RECORDS PROVIDED -

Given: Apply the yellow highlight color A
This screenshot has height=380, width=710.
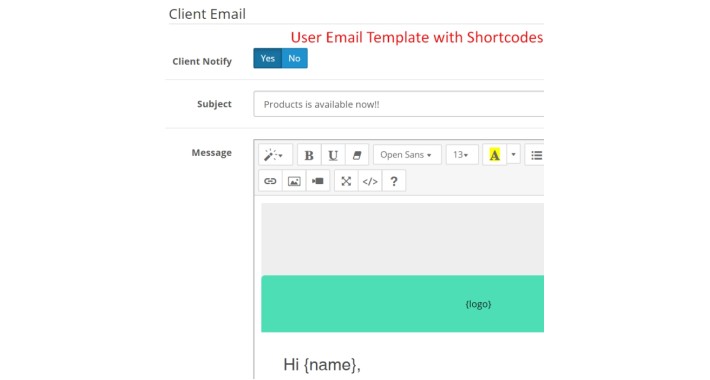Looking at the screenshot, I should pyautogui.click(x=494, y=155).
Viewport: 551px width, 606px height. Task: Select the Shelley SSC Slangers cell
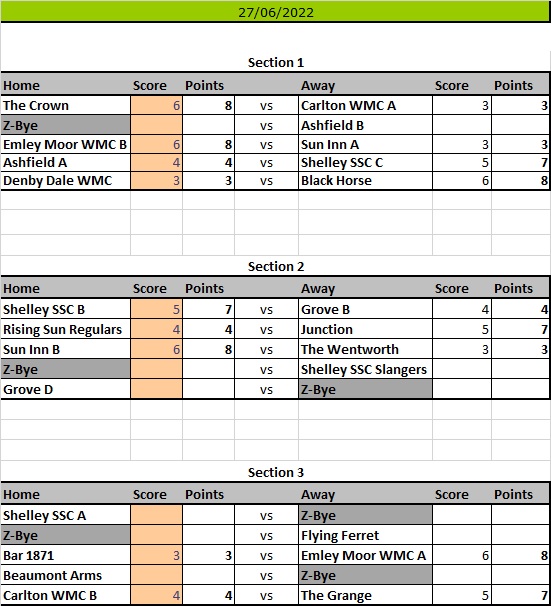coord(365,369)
--
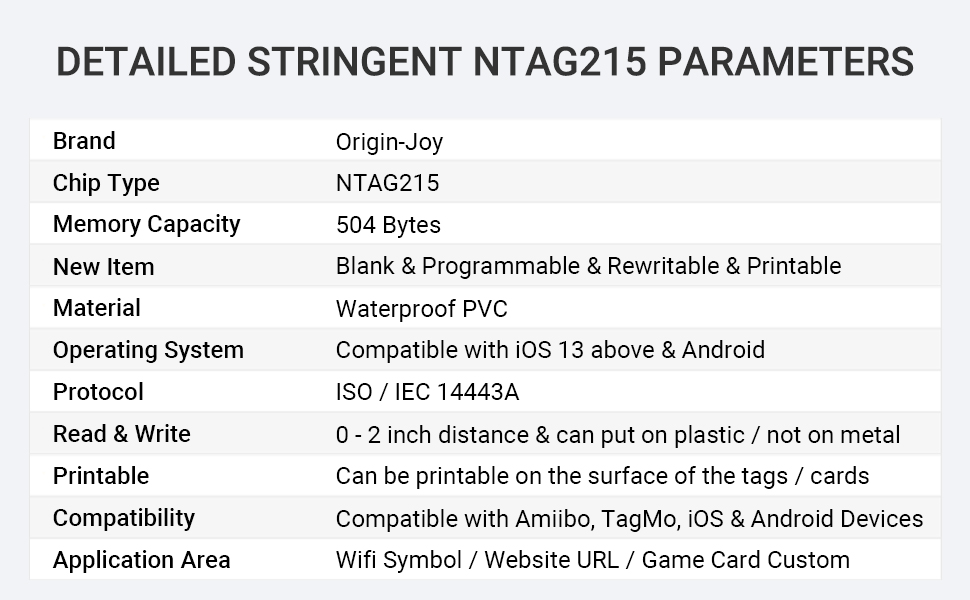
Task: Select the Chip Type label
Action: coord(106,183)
==
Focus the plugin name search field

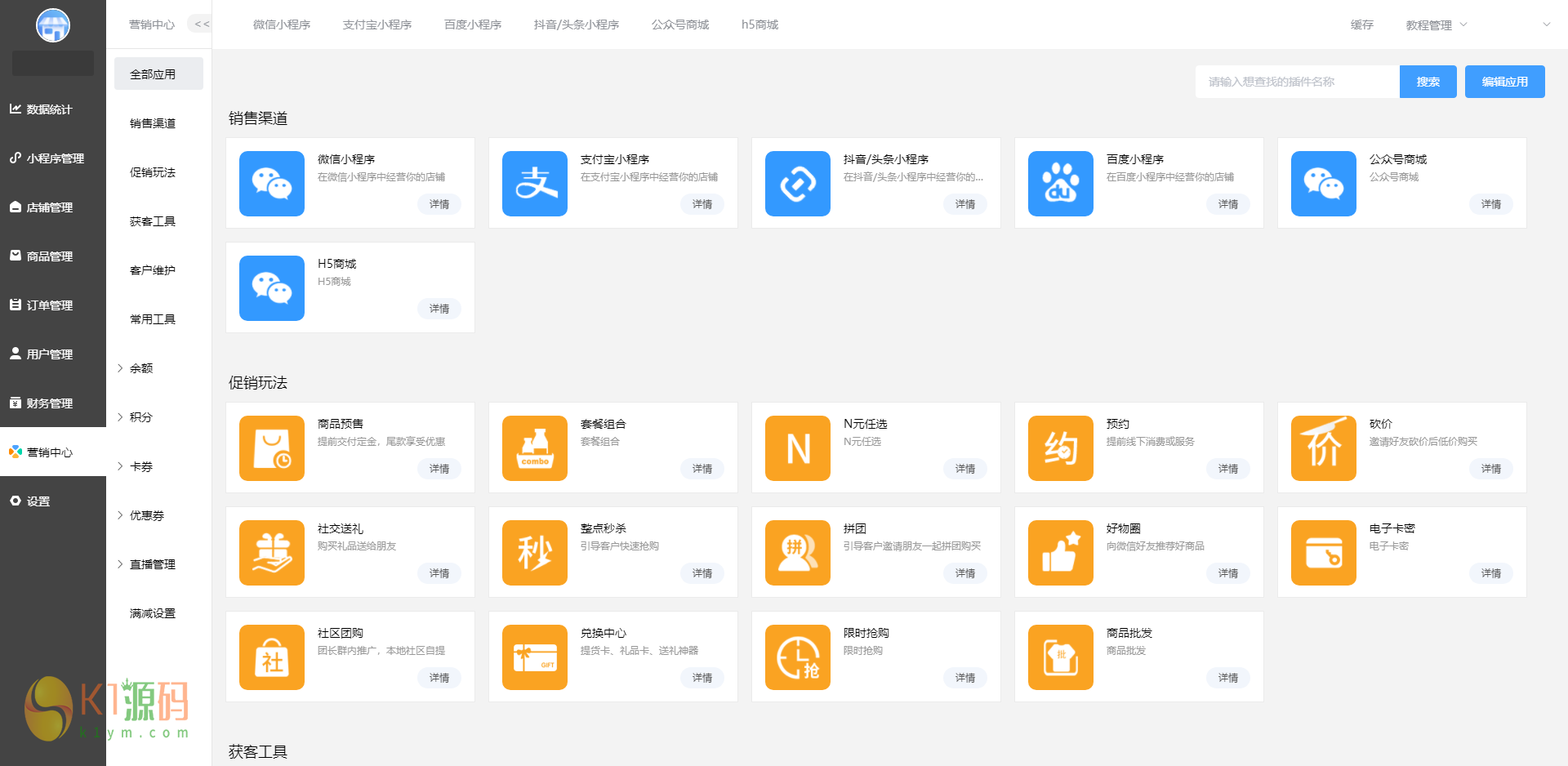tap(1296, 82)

YOUR OBJECTIVE -
List each line of the entries above that contains the word "Select", copying every such line in full.

RESPONSE -
Viewport: 551px width, 606px height. Task: Select the Shelley SSC Slangers cell
Task: Select the Chip Type label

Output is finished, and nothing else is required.